### EXERCISE REQUIREMENTS
How many lines in the items below contain the string "screenshot"? Matching is case-sensitive, and your reply should be only the number.
::: INFORMATION SUPPLIED
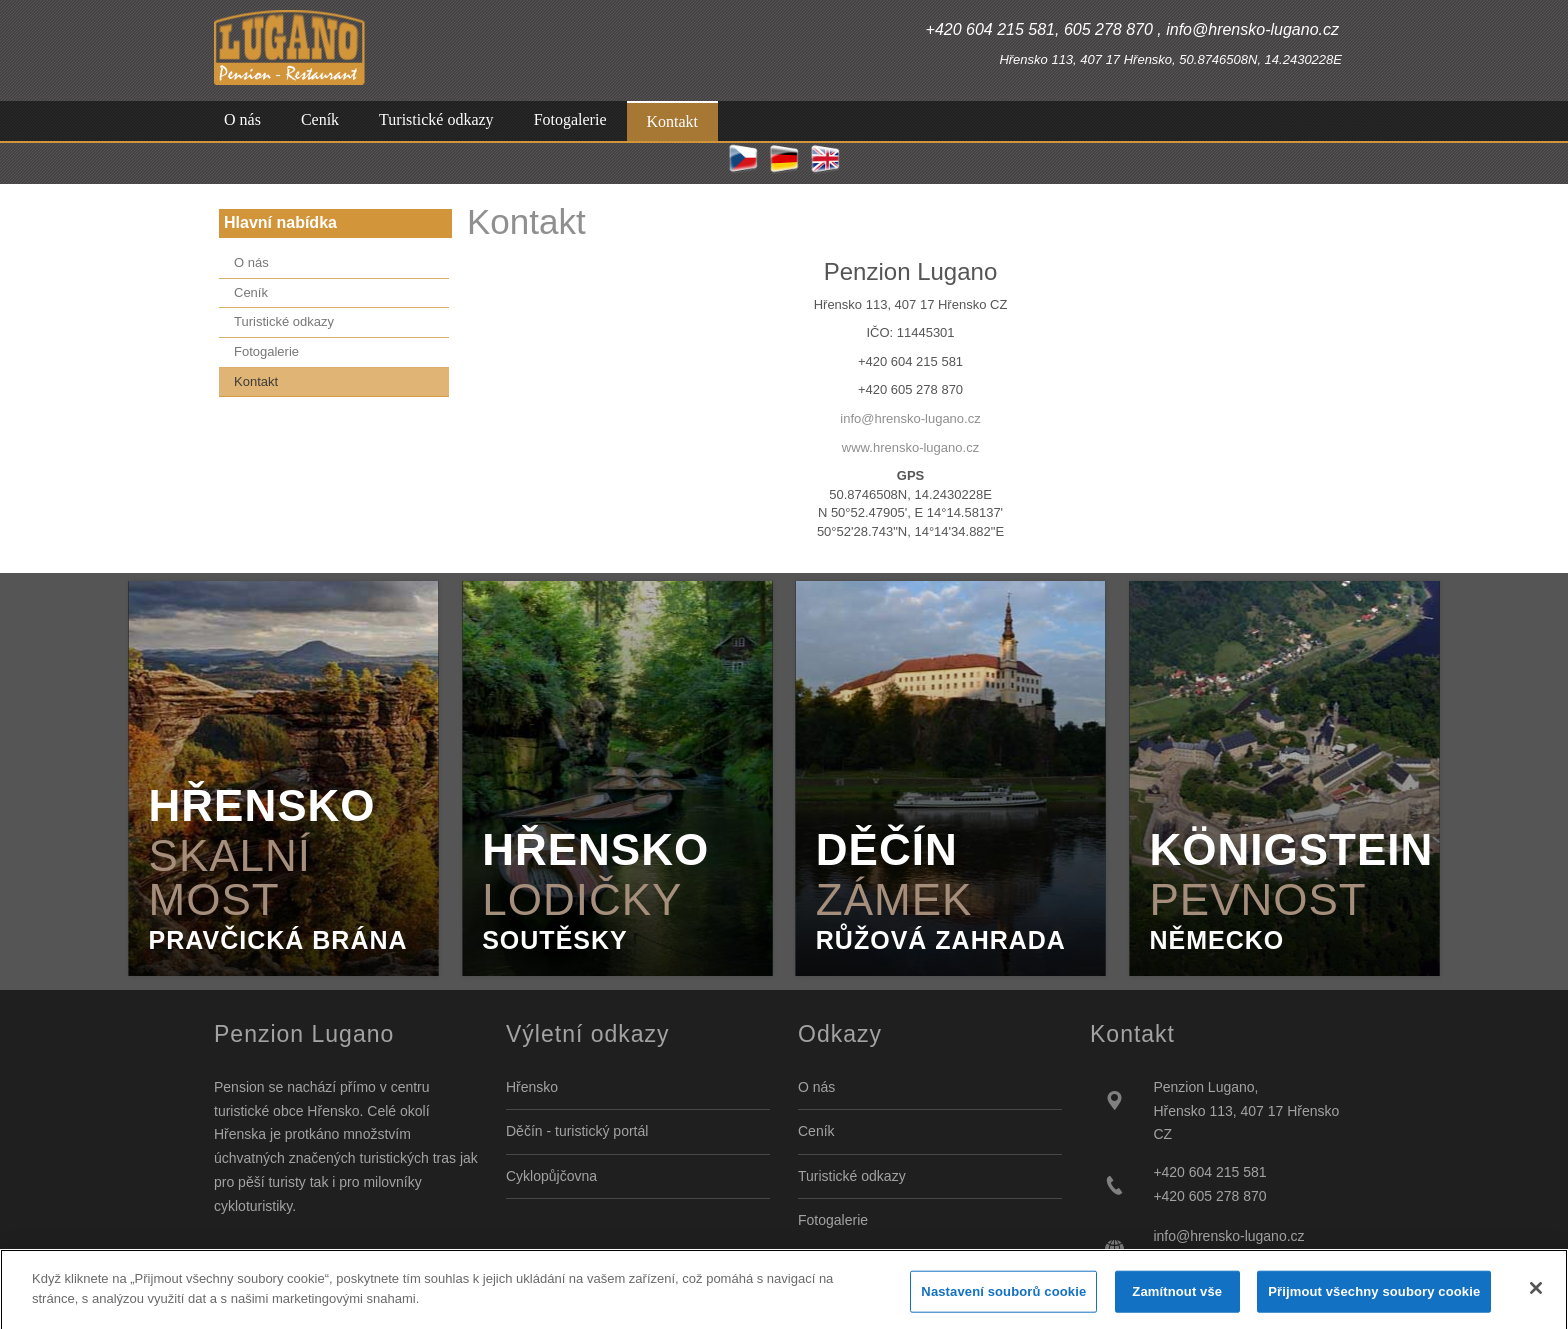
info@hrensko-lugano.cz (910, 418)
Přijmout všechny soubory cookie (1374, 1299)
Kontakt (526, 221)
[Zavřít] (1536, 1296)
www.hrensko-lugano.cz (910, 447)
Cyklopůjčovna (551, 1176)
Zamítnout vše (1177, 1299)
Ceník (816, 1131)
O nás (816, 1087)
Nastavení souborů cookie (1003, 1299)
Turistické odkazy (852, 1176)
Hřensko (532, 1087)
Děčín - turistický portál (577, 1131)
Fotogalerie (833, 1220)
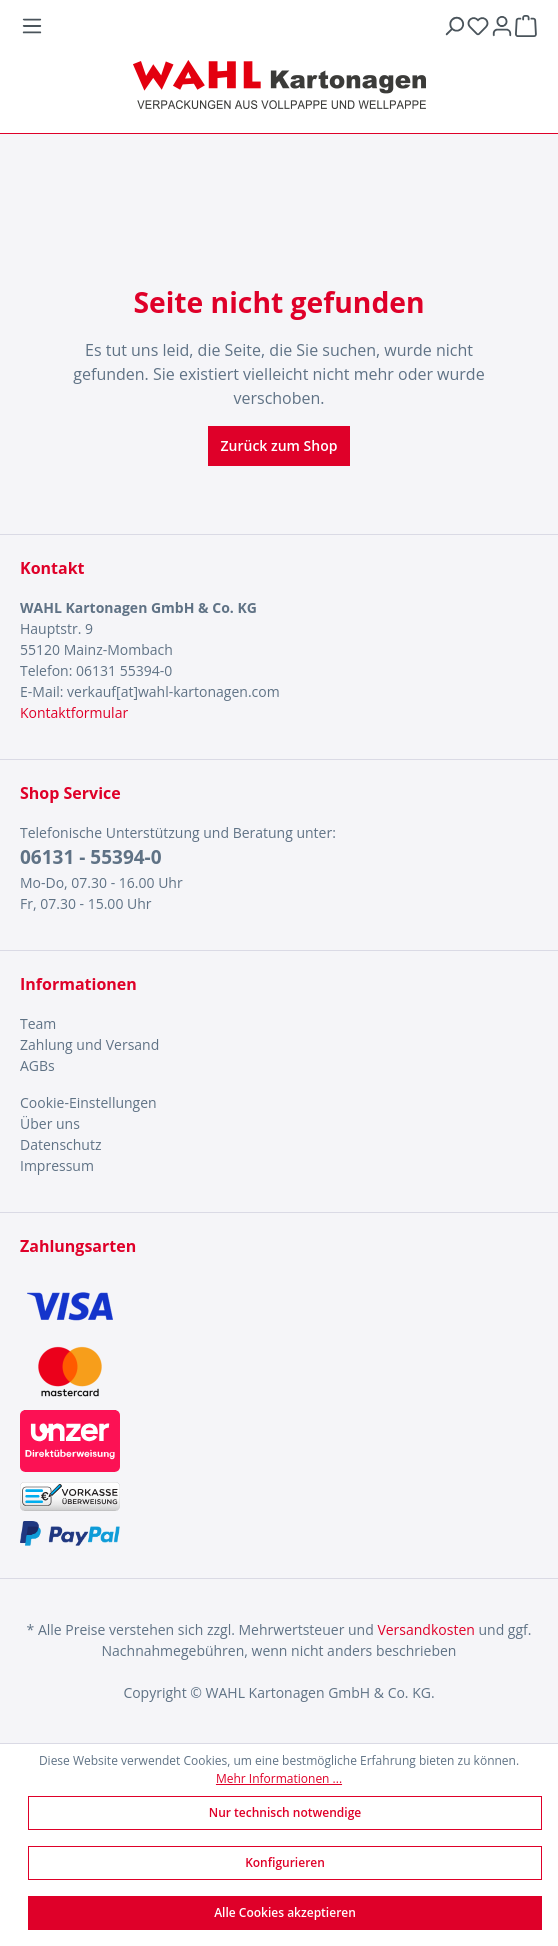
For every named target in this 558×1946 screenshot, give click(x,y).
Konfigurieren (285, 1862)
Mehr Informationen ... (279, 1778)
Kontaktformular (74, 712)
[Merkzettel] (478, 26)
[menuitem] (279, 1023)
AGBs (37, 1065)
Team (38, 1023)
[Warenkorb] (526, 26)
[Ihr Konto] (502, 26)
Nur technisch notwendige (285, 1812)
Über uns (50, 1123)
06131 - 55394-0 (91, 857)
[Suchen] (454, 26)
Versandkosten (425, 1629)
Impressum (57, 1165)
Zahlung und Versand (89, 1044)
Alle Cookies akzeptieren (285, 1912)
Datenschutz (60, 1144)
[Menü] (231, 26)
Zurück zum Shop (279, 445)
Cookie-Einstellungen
::::::
::: INFORMATION SUPPLIED
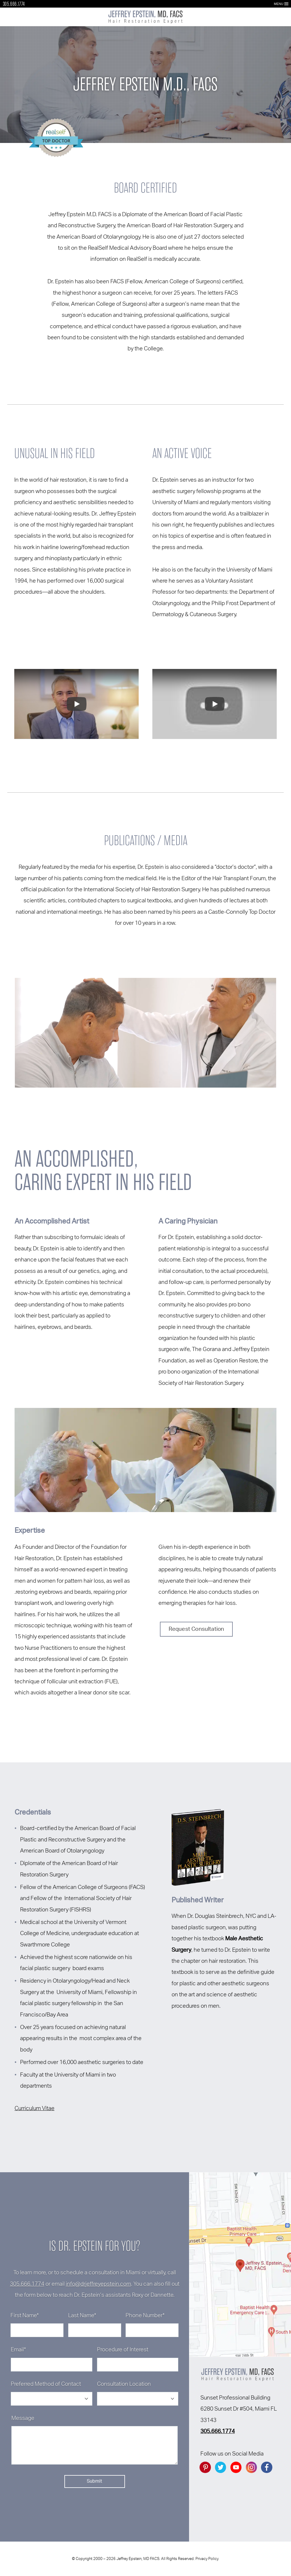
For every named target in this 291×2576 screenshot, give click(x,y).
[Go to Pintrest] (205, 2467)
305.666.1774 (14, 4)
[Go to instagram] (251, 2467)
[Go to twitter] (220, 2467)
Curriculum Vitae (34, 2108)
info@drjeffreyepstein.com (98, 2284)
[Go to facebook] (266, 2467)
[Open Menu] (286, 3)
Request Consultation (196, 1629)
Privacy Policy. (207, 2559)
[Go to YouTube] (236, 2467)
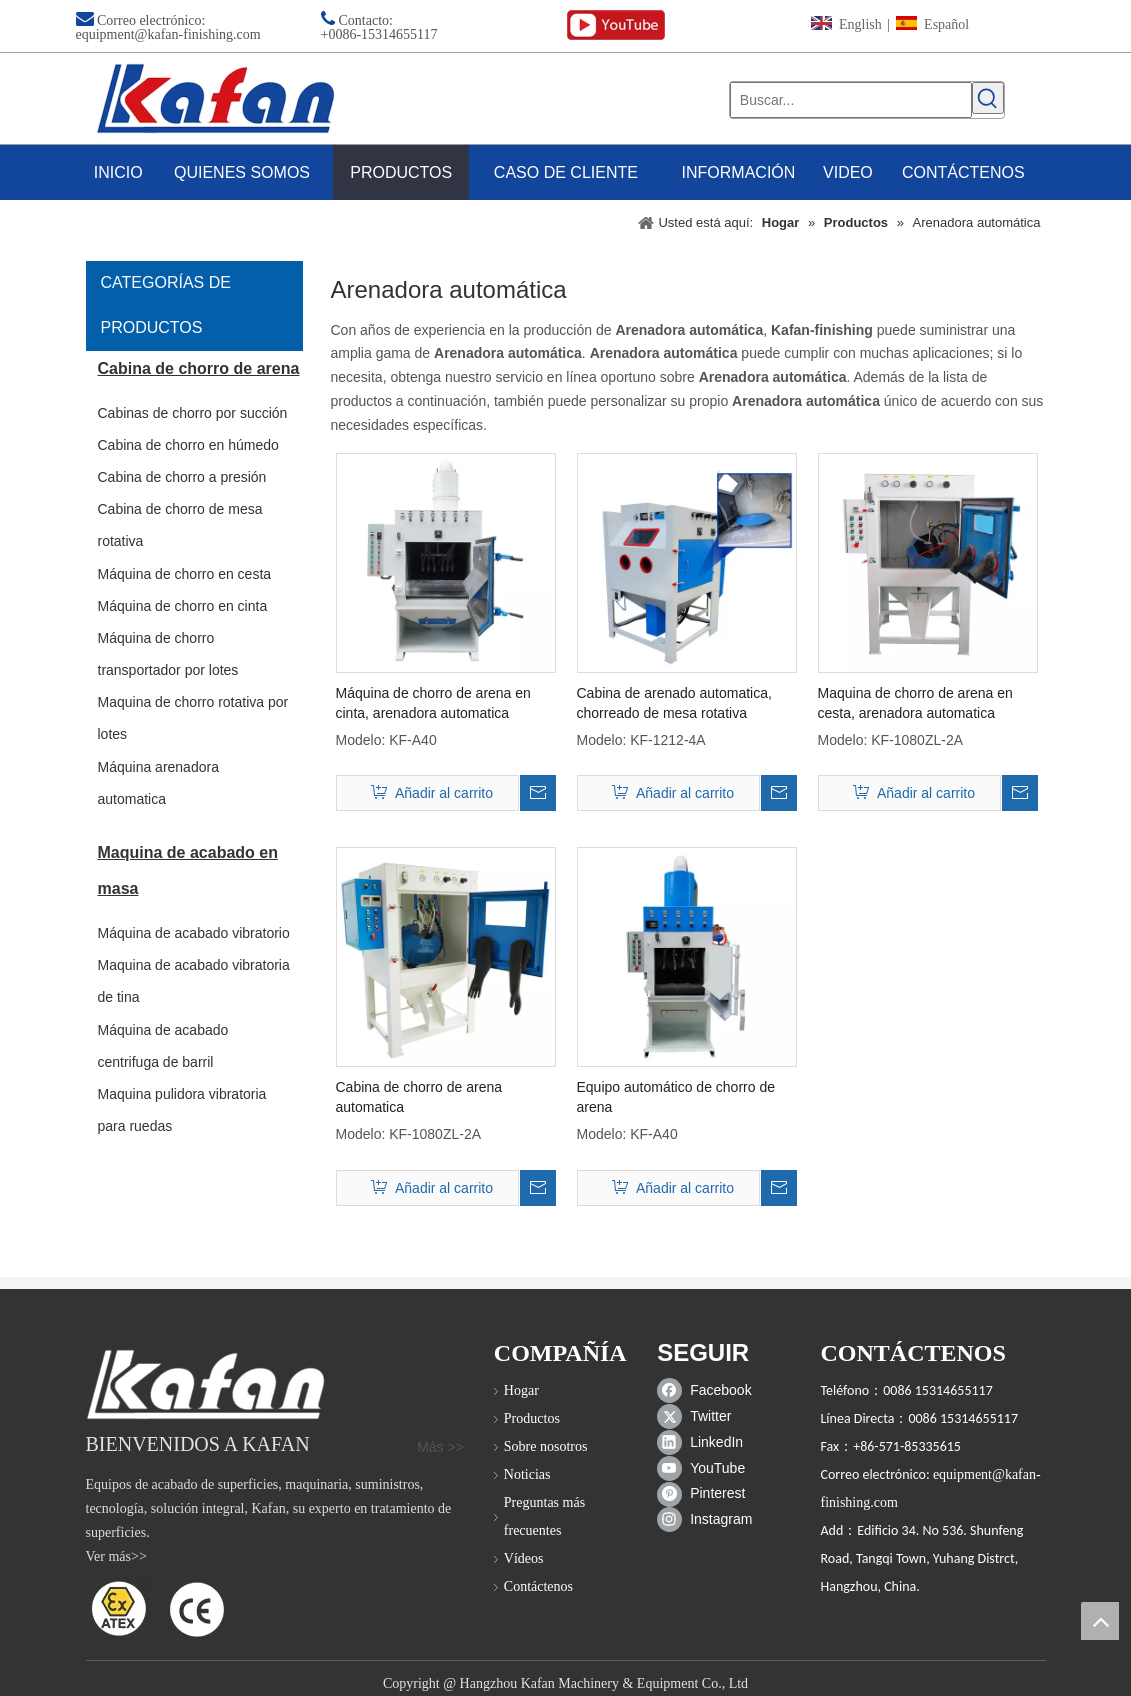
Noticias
::::::
### WORKED SOLUTION
2